DevOps Engineer

CI/CD Pipeline Monitoring β€” The Agent That Never Sleeps

Failure detection <60 sec vs 10-120 minEngineering & DevOps4 min read

Key Takeaway

An AI agent monitors every CI/CD pipeline across all our repos 24/7, auto-retries flaky jobs, and sends failure alerts to Telegram β€” so I never check a pipeline dashboard again.

The Problem

We run 5+ active repositories at PyratzLabs. learn-my-way (the frontend), eskimoai-api (the backend), three Artificial-Lab blockchain projects, plus internal tools. Each repo has CI pipelines. Each pipeline has 4-6 stages. Each stage can fail.

That's 20-30 pipeline runs per day. Someone needs to watch them.

Before the agent, that someone was me. I'd push code, tab over to GitLab, wait. Get distracted. Come back 20 minutes later. Pipeline failed? Cool β€” now I need to find which stage, which job, read the logs, figure out if it's a real failure or a flaky Docker pull timeout.

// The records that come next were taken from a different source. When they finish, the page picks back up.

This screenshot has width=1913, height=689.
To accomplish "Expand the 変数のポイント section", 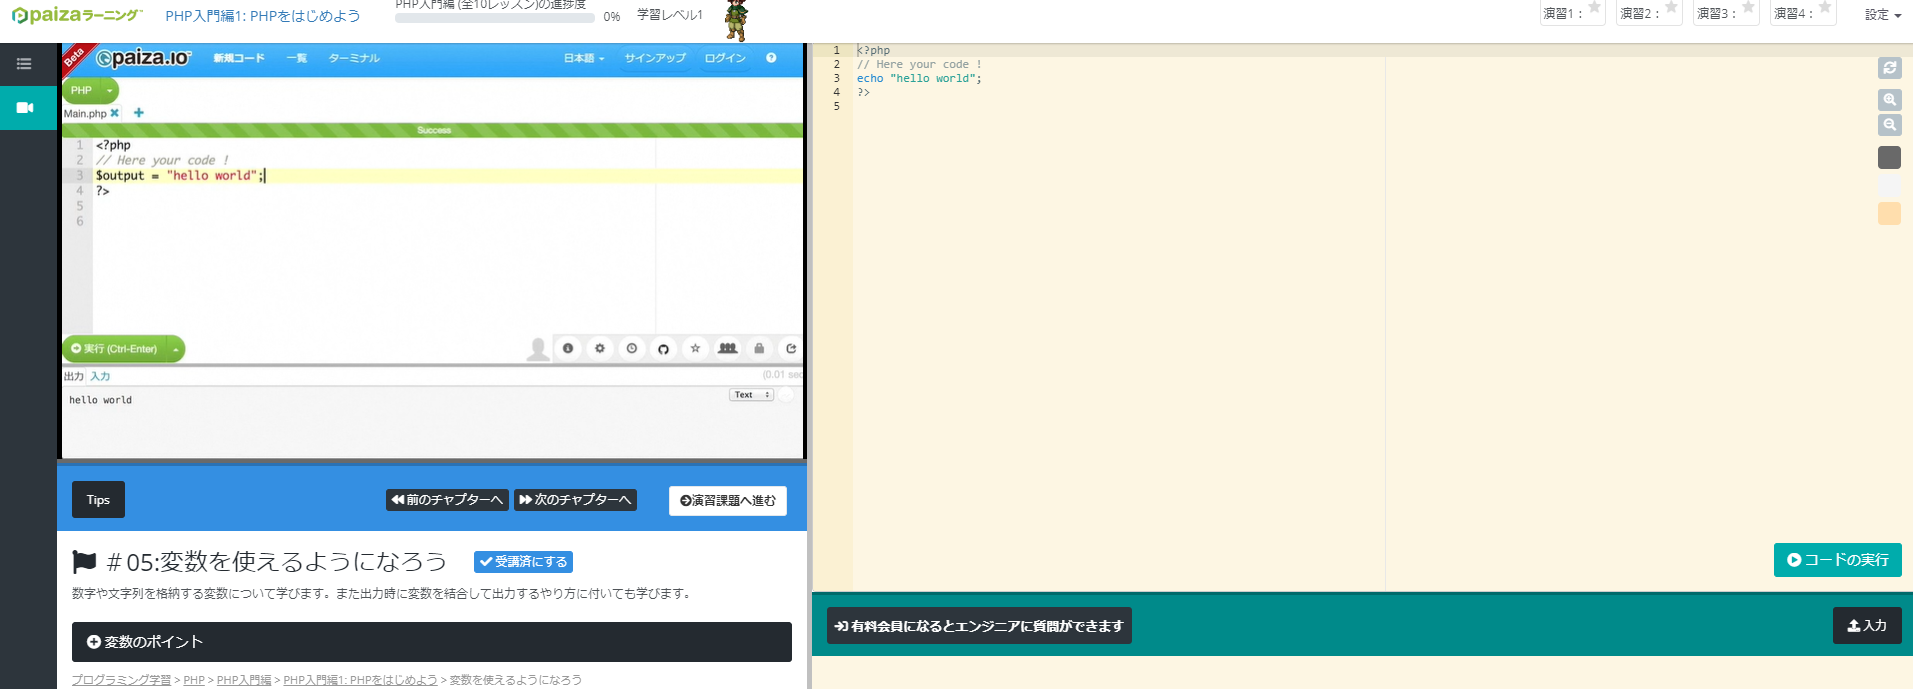I will click(x=431, y=642).
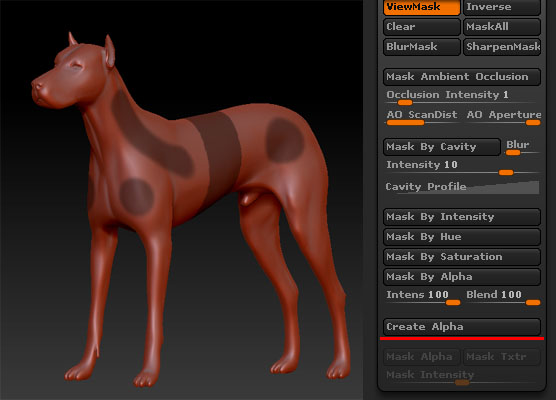Click the Blend 100 slider
Viewport: 556px width, 400px height.
click(503, 297)
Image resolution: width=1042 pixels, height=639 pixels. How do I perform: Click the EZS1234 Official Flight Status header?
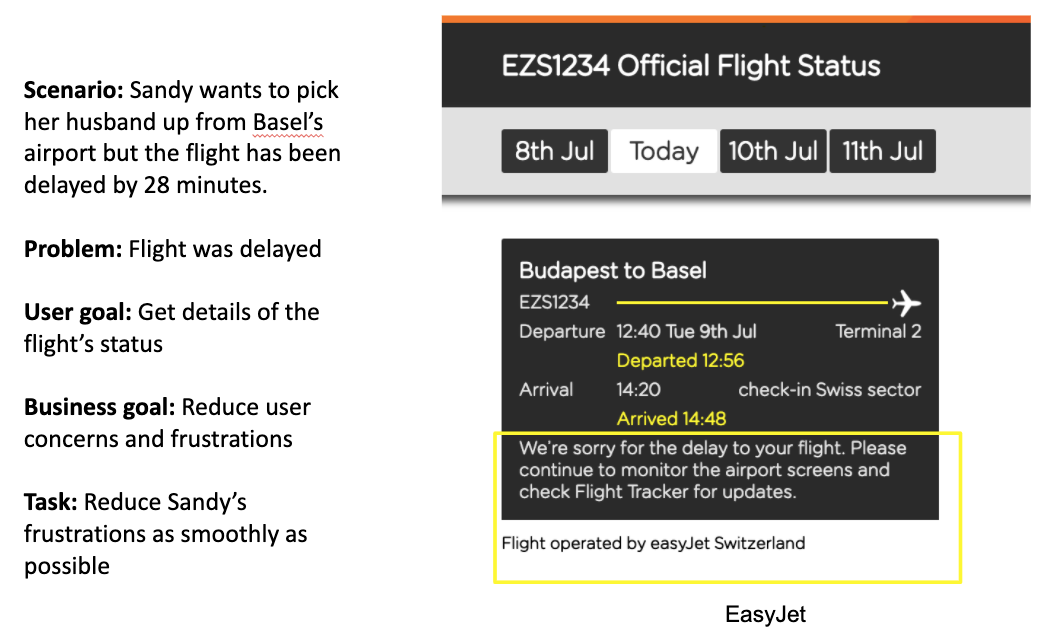691,67
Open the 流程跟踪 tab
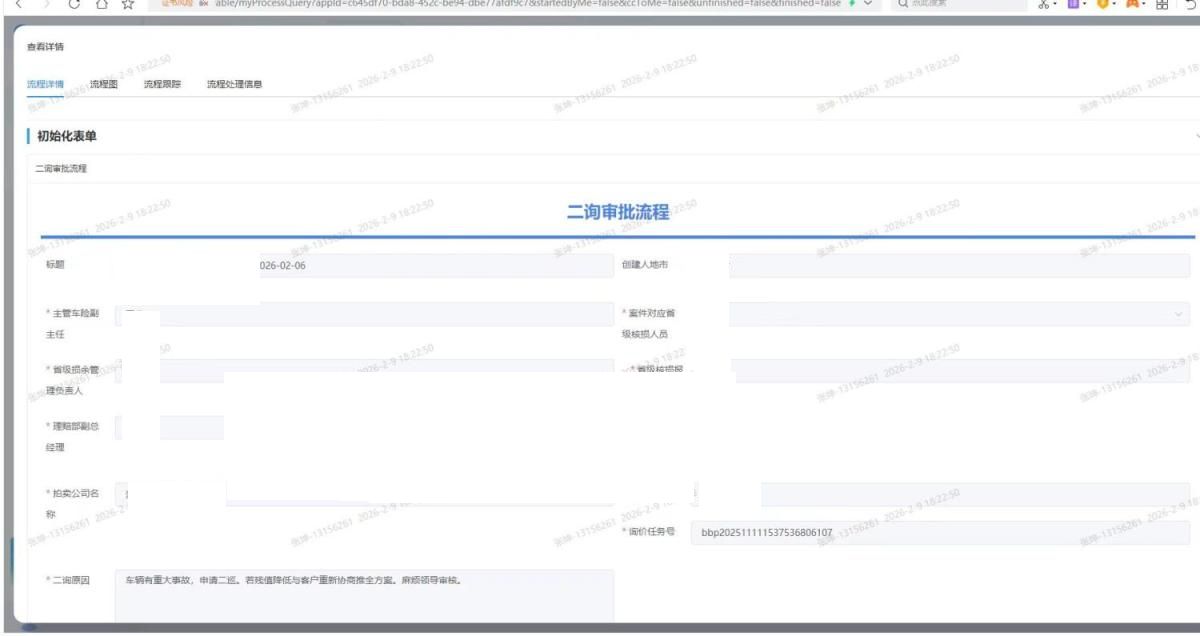 click(x=162, y=85)
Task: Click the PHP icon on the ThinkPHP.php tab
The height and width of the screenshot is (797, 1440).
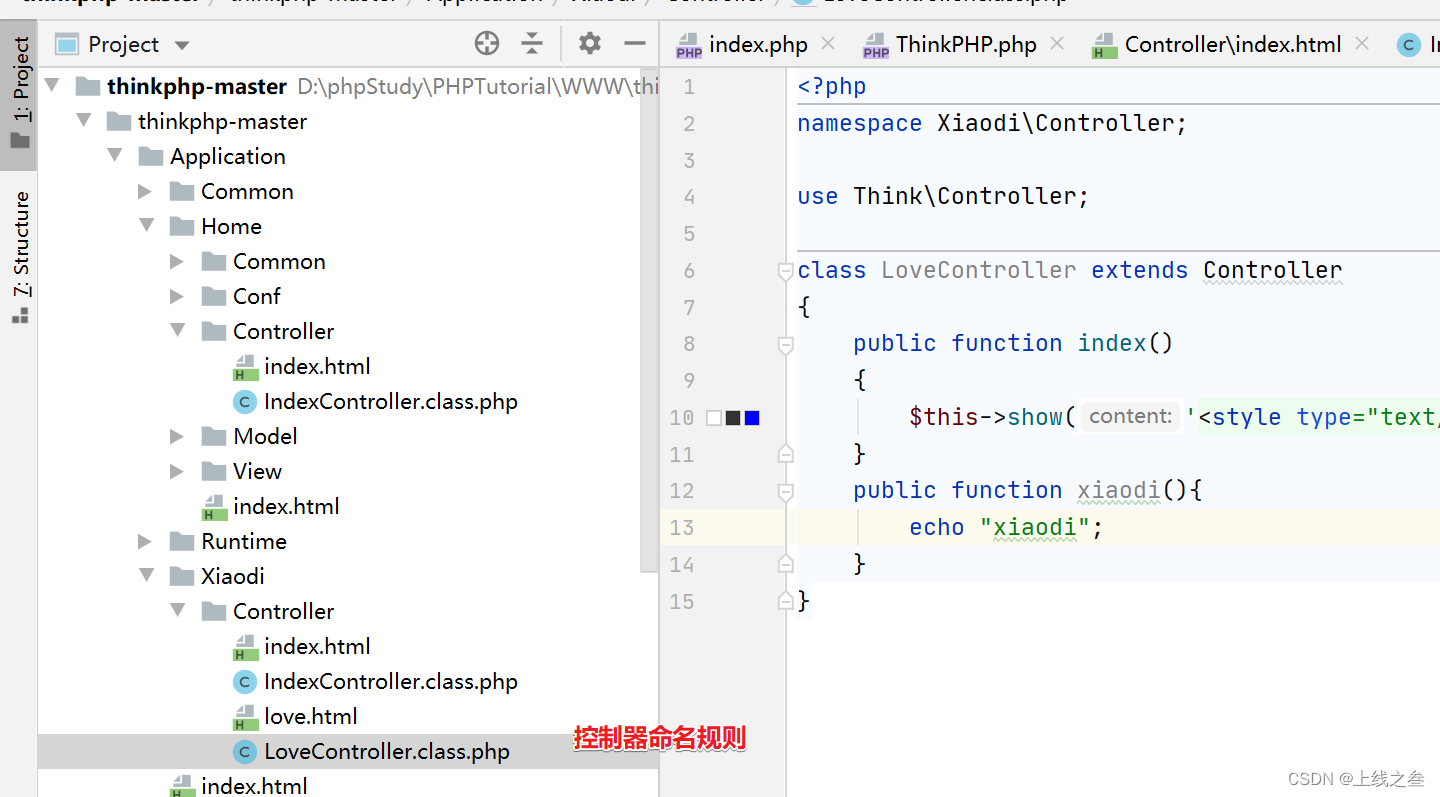Action: (875, 44)
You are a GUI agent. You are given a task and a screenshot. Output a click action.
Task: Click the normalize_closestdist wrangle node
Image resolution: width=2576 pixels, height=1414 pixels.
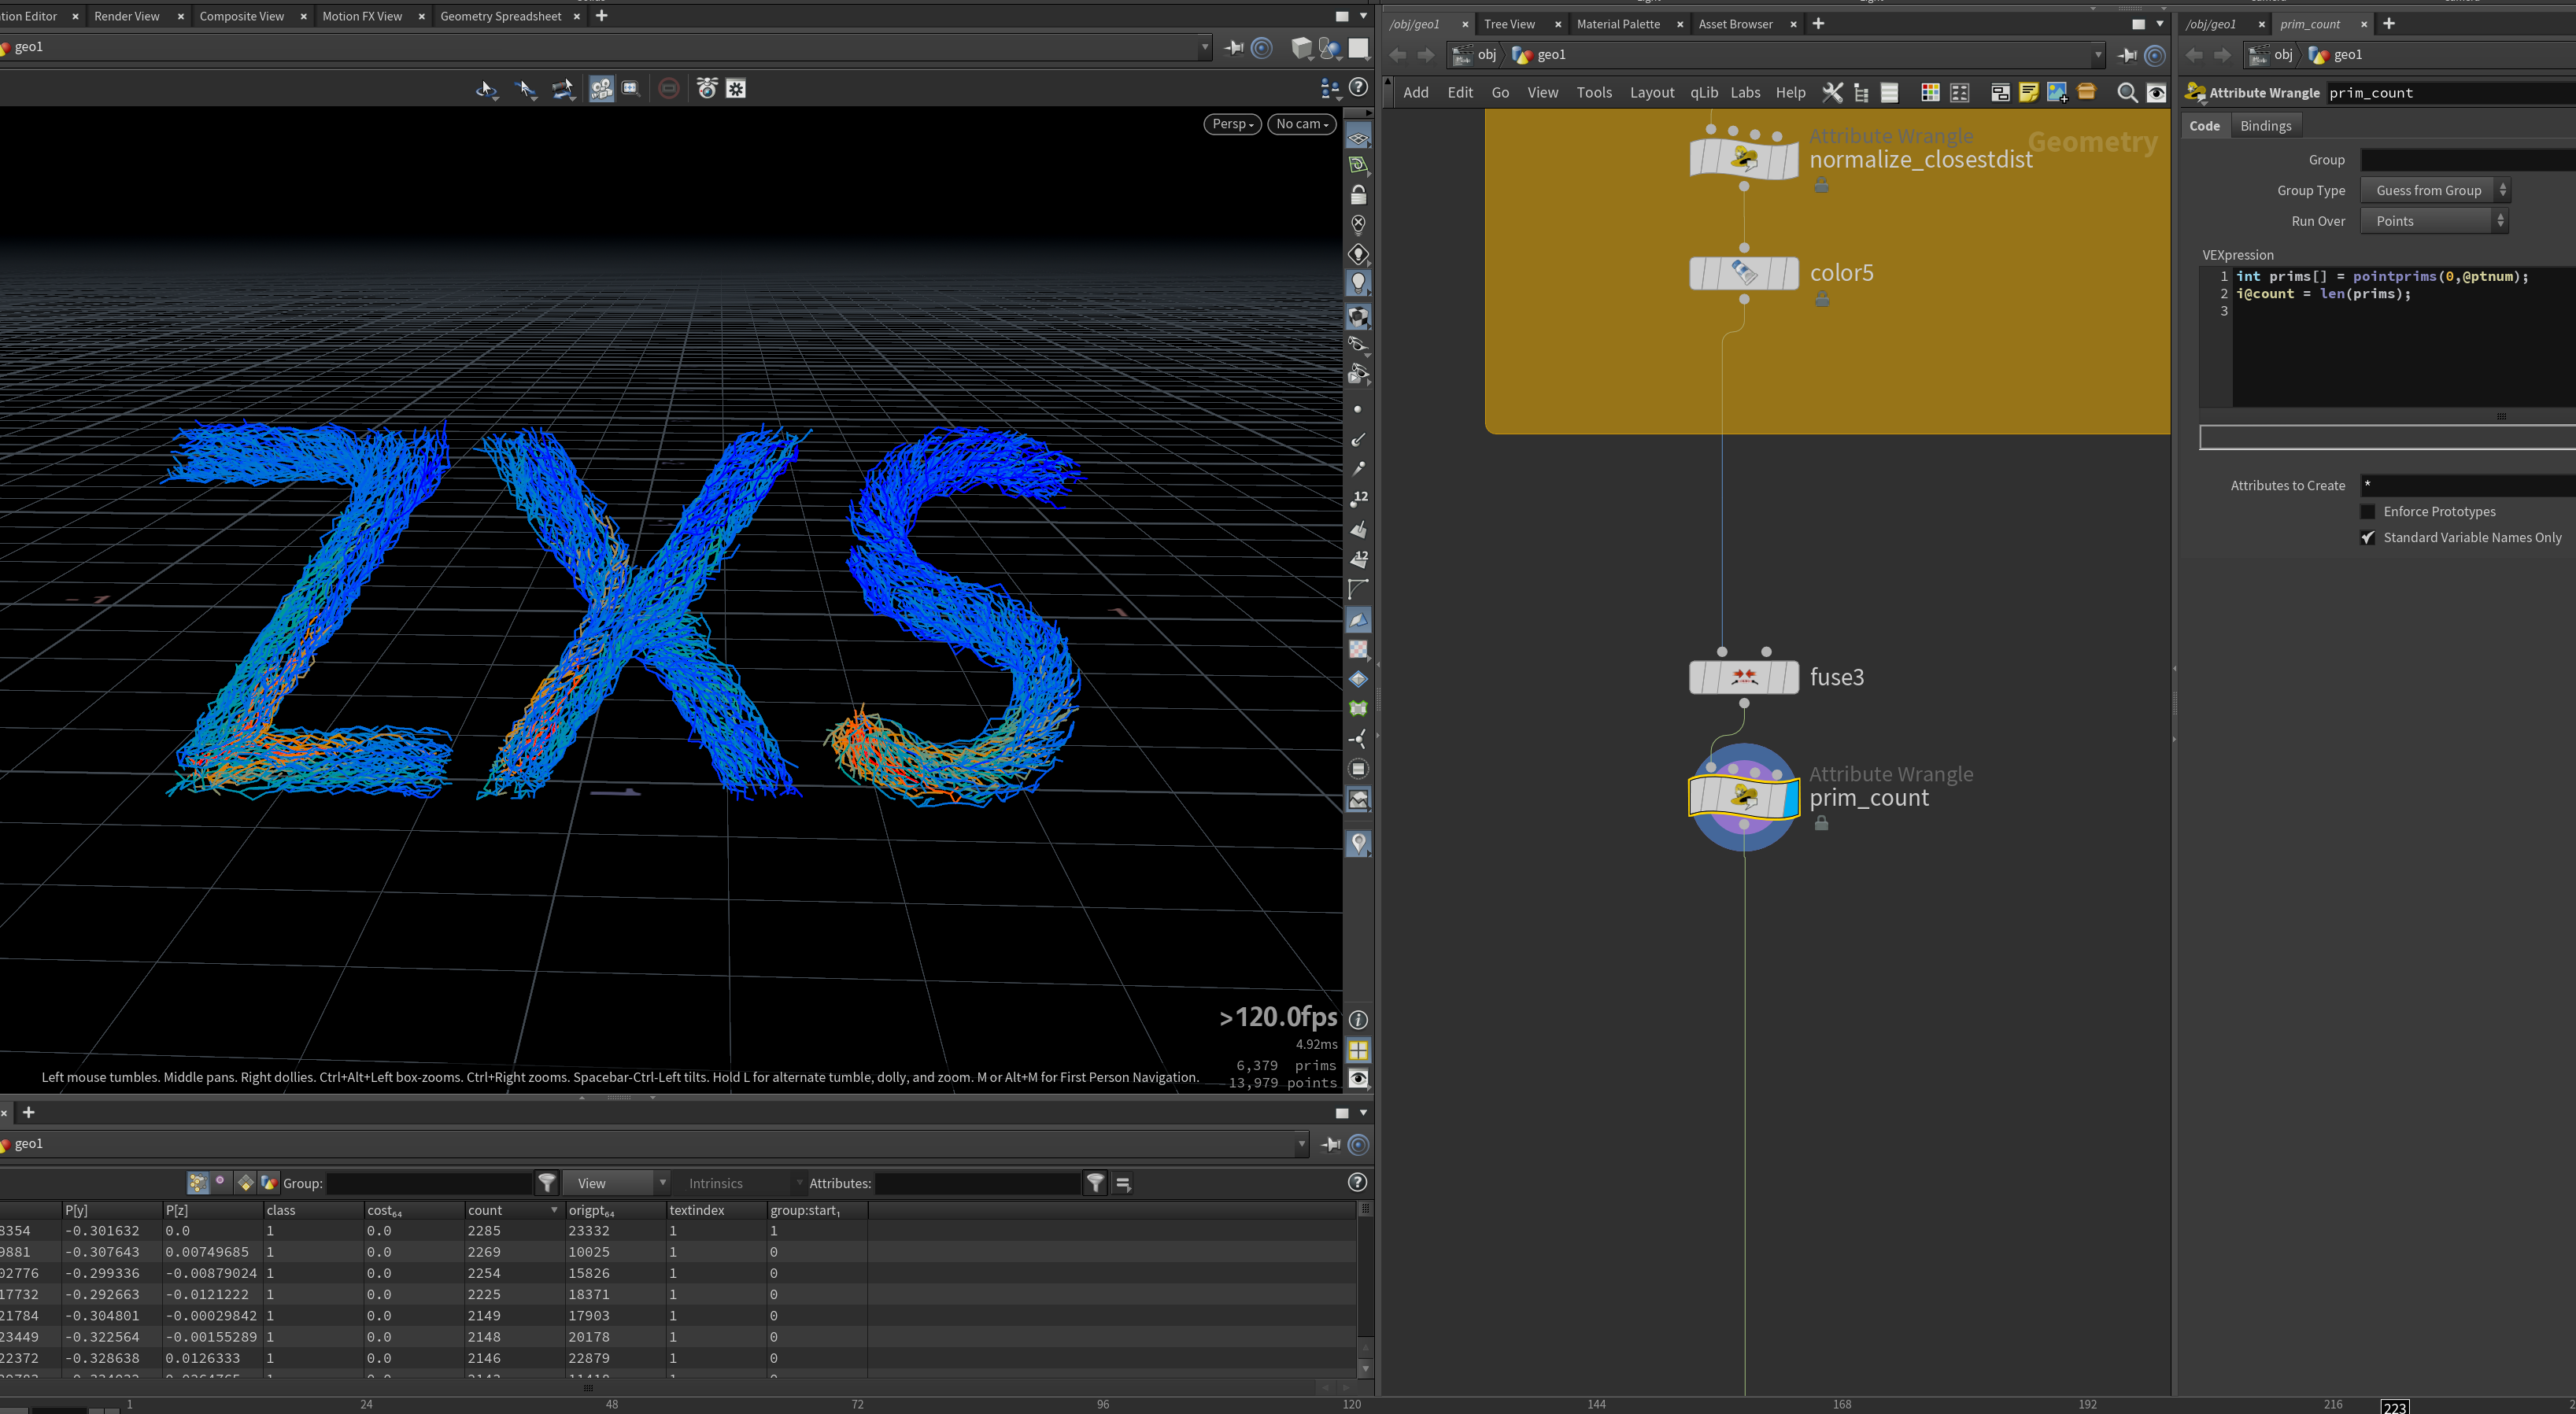pyautogui.click(x=1744, y=159)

The worst part: flaky failures. Network timeouts on npm install. Docker Hub rate limits. Transient DNS errors. They fail the pipeline, and the fix is literally "run it again." But someone has to click retry. At 3am, nobody does. So the pipeline stays red until morning.

Context switching kills deep work. Every time I check a pipeline, I lose 10-15 minutes of focus. Five pipeline checks a day β€” that's over an hour of fractured attention.

The Solution

Thom's DevOps sub-agent monitors every pipeline across every repo, every minute. Failures get instant Telegram alerts with the exact error. Flaky jobs get auto-retried. Weekly reports show pipeline health across the entire fleet.

I haven't opened the GitLab CI dashboard in three months.

The Process

The monitoring runs on a cron loop. Every 60 seconds, the agent checks all active pipelines:

yamlShow code
# mrchief heartbeat config for pipeline monitoring
heartbeat:
  interval: 60s
  tasks:
    - name: pipeline-monitor
      repos:
        - pyratzlabs/learn-my-way
        - pyratzlabs/eskimoai-api
        - pyratzlabs/artificial-lab-contracts
        - pyratzlabs/artificial-lab-sdk
        - pyratzlabs/internal-tools
      check: active_pipelines

When a pipeline fails, the agent doesn't just say "it broke." It digs in:

bashShow code
# Get failed job details
failed_jobs=$(glab ci list-jobs --status failed -p "$project" --pipeline "$pid" -o json)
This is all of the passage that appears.